During his talk, Mr. Davis traced the economic history of African Americans, beginning with their arrival on the country's shores as slaves; through their role as sharecroppers on cotton farms after emancipation; their value as "cheap labor" during a period of rapid industrialization prior to World War II; and later as "unskilled laborers," when a lack of jobs in industry after the war led them to "the dirty jobs nobody else wanted," he said.

"We had an umbilical connection to those jobs. And though we hated them, we were able to save our nickels and dimes and marry one another, to establish families and institutions and villages and communities, build schools, build churches, and establish some kind of life. And though we were at the bottom, it was a life; we had a place in American society," he recalled.

Since then, the most significant attempts toward economic equality for all American citizens have been thwarted, such as Lyndon B. Johnson's "War on Poverty," which, despite the pleas of civil rights leaders, was sidetracked by the Vietnam War, Mr. Davis said.

Violence, drugs, racism, hatred, crime, drugs, guns and teenage pregnancy are current indicators that "the nation cannot exist half rich and half poor," declared Mr. Davis after reminding his listeners of Abraham Lincoln's proclamation: "We cannot exist as a nation half slave and half free."

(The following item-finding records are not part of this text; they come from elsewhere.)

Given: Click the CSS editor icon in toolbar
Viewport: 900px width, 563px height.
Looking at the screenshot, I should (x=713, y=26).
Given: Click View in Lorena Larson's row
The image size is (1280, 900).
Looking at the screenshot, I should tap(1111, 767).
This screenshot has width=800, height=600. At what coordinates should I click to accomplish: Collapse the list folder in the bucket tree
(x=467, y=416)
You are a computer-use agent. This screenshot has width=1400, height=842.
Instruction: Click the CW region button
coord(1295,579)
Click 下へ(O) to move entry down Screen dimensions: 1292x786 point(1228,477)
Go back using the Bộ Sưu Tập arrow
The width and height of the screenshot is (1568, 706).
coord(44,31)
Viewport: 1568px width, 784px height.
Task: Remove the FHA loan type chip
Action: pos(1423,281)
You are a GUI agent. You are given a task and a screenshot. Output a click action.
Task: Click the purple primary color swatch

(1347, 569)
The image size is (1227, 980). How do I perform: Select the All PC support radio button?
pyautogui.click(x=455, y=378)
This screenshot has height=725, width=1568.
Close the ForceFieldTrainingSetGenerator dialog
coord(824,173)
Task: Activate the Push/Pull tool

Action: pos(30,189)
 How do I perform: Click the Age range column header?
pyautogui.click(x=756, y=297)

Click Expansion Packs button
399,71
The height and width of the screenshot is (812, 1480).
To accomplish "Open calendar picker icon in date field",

"Let us begin from now on to celebrate not only what has been accomplished by Dr. King's dream ... let us say to Dr. King, 'When you died, you left unfinished the second half of the American dream, the half that Roosevelt spelled out. Let us fight to make those rights [the right of all Americans to a job] part of our government documents," he asked of his audience. "My prayer is that you might consider joining those of us who are already engaged in this crusade."

The talk by Mr. Davis was a highlight of a three-hour event that included the presentation of Distinguished Community Service Awards to 11 students from the medical and nursing schools, and musical performances by the undergraduate a cappella singing group Shades and medical student Sherri Sandifer. The celebration began with an audiovisual presentation in memory of Martin Luther King Jr. featuring scenes and speeches from his days as a civil rights leader.